Collected data entries
···

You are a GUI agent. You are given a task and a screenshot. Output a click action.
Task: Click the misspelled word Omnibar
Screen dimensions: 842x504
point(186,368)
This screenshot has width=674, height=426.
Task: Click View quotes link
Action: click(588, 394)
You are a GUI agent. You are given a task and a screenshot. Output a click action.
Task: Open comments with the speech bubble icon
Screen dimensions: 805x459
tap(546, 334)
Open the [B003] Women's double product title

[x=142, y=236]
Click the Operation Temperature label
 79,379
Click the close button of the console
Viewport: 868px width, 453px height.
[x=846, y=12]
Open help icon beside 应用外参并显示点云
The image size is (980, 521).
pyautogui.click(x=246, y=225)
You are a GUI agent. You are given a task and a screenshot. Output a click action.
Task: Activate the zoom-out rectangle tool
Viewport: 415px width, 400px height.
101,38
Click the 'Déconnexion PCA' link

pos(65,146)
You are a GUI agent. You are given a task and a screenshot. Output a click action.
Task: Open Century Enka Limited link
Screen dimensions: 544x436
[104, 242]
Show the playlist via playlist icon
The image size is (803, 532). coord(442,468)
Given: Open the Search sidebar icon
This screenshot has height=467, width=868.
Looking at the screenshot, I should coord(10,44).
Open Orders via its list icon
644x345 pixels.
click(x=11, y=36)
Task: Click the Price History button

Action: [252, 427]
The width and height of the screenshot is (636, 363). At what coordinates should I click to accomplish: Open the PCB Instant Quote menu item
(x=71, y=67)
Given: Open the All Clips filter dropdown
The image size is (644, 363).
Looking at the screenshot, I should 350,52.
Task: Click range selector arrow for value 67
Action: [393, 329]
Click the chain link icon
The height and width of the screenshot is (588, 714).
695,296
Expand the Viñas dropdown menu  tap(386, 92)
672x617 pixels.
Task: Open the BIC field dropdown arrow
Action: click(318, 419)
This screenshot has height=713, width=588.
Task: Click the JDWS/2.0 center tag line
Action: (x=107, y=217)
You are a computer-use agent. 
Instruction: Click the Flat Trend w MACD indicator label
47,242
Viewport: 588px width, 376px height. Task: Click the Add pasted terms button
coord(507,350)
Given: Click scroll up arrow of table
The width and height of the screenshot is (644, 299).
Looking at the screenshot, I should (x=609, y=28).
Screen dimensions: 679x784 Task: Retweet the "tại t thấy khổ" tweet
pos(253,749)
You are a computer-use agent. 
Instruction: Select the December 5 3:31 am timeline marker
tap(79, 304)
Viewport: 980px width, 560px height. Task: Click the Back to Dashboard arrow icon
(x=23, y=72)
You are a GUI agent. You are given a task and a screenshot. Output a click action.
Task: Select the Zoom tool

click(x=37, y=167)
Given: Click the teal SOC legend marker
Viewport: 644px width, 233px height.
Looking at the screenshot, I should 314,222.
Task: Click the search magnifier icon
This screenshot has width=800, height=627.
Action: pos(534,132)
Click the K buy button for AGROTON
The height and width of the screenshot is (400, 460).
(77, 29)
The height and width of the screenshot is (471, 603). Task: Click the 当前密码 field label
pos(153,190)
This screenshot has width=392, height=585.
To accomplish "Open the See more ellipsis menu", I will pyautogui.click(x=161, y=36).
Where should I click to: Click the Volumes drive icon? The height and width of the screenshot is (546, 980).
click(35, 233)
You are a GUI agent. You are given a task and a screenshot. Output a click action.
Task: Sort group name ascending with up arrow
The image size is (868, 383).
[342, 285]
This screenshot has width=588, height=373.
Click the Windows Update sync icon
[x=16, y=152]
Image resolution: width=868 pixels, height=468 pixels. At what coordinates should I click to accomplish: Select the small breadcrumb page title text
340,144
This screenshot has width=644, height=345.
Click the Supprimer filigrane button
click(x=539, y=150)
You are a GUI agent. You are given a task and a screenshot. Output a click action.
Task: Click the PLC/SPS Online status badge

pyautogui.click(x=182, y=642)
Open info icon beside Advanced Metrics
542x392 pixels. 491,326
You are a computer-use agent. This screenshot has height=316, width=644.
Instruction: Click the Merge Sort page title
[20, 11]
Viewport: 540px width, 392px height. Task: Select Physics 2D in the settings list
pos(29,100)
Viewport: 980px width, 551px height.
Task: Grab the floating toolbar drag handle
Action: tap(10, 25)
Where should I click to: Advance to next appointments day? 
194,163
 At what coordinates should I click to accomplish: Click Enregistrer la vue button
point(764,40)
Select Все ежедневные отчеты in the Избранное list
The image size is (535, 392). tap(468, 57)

···

For this task, please set down every entry exactly, with no line left out.

You are a GUI agent. You are given a task and a screenshot. Output a click action.
Task: Click the misspelled word Omnibar
Screen dimensions: 842x504
point(186,368)
This screenshot has width=674, height=426.
Task: Click View quotes link
Action: click(588, 394)
You are a GUI agent. You are given a task and a screenshot. Output a click action.
Task: Open comments with the speech bubble icon
Screen dimensions: 805x459
tap(546, 334)
Open the [B003] Women's double product title

[x=142, y=236]
Click the Operation Temperature label
 79,379
Click the close button of the console
Viewport: 868px width, 453px height.
[x=846, y=12]
Open help icon beside 应用外参并显示点云
The image size is (980, 521).
pyautogui.click(x=246, y=225)
You are a GUI agent. You are given a task and a screenshot. Output a click action.
Task: Activate the zoom-out rectangle tool
Viewport: 415px width, 400px height.
101,38
Click the 'Déconnexion PCA' link

pos(65,146)
You are a GUI agent. You are given a task and a screenshot. Output a click action.
Task: Open Century Enka Limited link
Screen dimensions: 544x436
[104, 242]
Show the playlist via playlist icon
The image size is (803, 532). coord(442,468)
Given: Open the Search sidebar icon
This screenshot has height=467, width=868.
Looking at the screenshot, I should coord(10,44).
Open Orders via its list icon
644x345 pixels.
click(x=11, y=36)
Task: Click the Price History button

Action: [252, 427]
The width and height of the screenshot is (636, 363). At what coordinates should I click to accomplish: Open the PCB Instant Quote menu item
(x=71, y=67)
Given: Open the All Clips filter dropdown
The image size is (644, 363).
Looking at the screenshot, I should 350,52.
Task: Click range selector arrow for value 67
Action: [393, 329]
Click the chain link icon
The height and width of the screenshot is (588, 714).
695,296
Expand the Viñas dropdown menu  tap(386, 92)
672x617 pixels.
Task: Open the BIC field dropdown arrow
Action: click(318, 419)
This screenshot has height=713, width=588.
Task: Click the JDWS/2.0 center tag line
Action: (x=107, y=217)
You are a computer-use agent. 
Instruction: Click the Flat Trend w MACD indicator label
47,242
Viewport: 588px width, 376px height. Task: Click the Add pasted terms button
coord(507,350)
Given: Click scroll up arrow of table
The width and height of the screenshot is (644, 299).
Looking at the screenshot, I should (x=609, y=28).
Screen dimensions: 679x784 Task: Retweet the "tại t thấy khổ" tweet
pos(253,749)
You are a computer-use agent. 
Instruction: Select the December 5 3:31 am timeline marker
tap(79, 304)
Viewport: 980px width, 560px height. Task: Click the Back to Dashboard arrow icon
(x=23, y=72)
You are a GUI agent. You are given a task and a screenshot. Output a click action.
Task: Select the Zoom tool

click(x=37, y=167)
Given: Click the teal SOC legend marker
Viewport: 644px width, 233px height.
Looking at the screenshot, I should 314,222.
Task: Click the search magnifier icon
This screenshot has width=800, height=627.
Action: pos(534,132)
Click the K buy button for AGROTON
The height and width of the screenshot is (400, 460).
(77, 29)
The height and width of the screenshot is (471, 603). Task: Click the 当前密码 field label
pos(153,190)
This screenshot has width=392, height=585.
To accomplish "Open the See more ellipsis menu", I will pyautogui.click(x=161, y=36).
Where should I click to: Click the Volumes drive icon? The height and width of the screenshot is (546, 980).
click(35, 233)
You are a GUI agent. You are given a task and a screenshot. Output a click action.
Task: Sort group name ascending with up arrow
The image size is (868, 383).
[342, 285]
This screenshot has width=588, height=373.
Click the Windows Update sync icon
[x=16, y=152]
Image resolution: width=868 pixels, height=468 pixels. At what coordinates should I click to accomplish: Select the small breadcrumb page title text
340,144
This screenshot has width=644, height=345.
Click the Supprimer filigrane button
click(x=539, y=150)
You are a GUI agent. You are given a task and a screenshot. Output a click action.
Task: Click the PLC/SPS Online status badge

pyautogui.click(x=182, y=642)
Open info icon beside Advanced Metrics
542x392 pixels. 491,326
You are a computer-use agent. This screenshot has height=316, width=644.
Instruction: Click the Merge Sort page title
[20, 11]
Viewport: 540px width, 392px height. Task: Select Physics 2D in the settings list
pos(29,100)
Viewport: 980px width, 551px height.
Task: Grab the floating toolbar drag handle
Action: tap(10, 25)
Where should I click to: Advance to next appointments day? 
194,163
 At what coordinates should I click to accomplish: Click Enregistrer la vue button
point(764,40)
Select Все ежедневные отчеты in the Избранное list
The image size is (535, 392). tap(468, 57)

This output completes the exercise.